- Italian: Il processo
- Genre: Legal drama; Crime drama; Procedural drama;
- Created by: Alessandro Fabbri
- Directed by: Stefano Lodovichi
- Starring: Vittoria Puccini; Francesco Scianna; Camilla Filippi;
- Country of origin: Italy
- No. of seasons: 1
- No. of episodes: 8

Production
- Producer: Andrea Occhipinti
- Running time: 50 minutes

Original release
- Network: Canale 5
- Release: November 29 – December 13, 2019

= The Trial (Italian TV series) =

Italian television series

The Trial (Il processo) is an Italian television mini-series, composed of 8 episodes, created by Alessandro Fabbri, in collaboration with Laura Colella and Enrico Audenino, and directed by Stefano Lodovichi.

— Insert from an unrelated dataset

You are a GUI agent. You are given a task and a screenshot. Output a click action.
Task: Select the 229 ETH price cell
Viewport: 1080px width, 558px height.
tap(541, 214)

It originally aired in Italy in November 2019 and was released on Netflix on 10 April 2020.

==Synopsis==
The protagonist is a successful prosecutor, Elena Guerra, who is about to take a leave of absence from her public prosecutor job in Mantua, Italy, to go to New York where her husband has accepted a job. This plan is upended when she is assigned a delicate case where a very wealthy local woman Linda Monaco is accused of brutally murdering Angelica Petroni, a 17 year old found dead in a canal. Linda is defended by the noted and very ambitious criminal defense lawyer Ruggero Barone.

==Cast==
- Vittoria Puccini as Elena Guerra
- Francesco Scianna as Ruggero Barone
- Margherita Caviezel as Angelica Petronio
- Camilla Filippi as Linda Monaco
- Michele Morrone as Claudio Cavalleria
- Maurizio Lastrico as Giovanni Malaguti
- Simone Colombari as Giacomo Andreoli
- Alessandro Averone as Stefano Lanzoni
- Pia Lanciotti as Fabrizia Furlan
- Tommaso Ragno as Gabriele Monaco
- Euridice Axen as Mara Raimondi
- Roberto Herlitzka as Giancarlo Guerra

==Production==
The series was co-produced by Lucky Red and RTI.

===Filming===
The series was filmed in the city of Mantua. Locations include: Palazzo Te, Piazza Sordello, Palazzo d'Arco, Palazzo Beccaguti, Palazzo Cavriani, Palazzo Andreani and the lakes of Mantua, as well as some scenes in Rome.

==Reception==
Rated a 9 of 10 by Rotten Tomatoes with viewer comments that the acting is very good, the Mantua story's setting in north central Italy interesting, but the dialog, dubbed in English, at times doesn't correlate well with the video.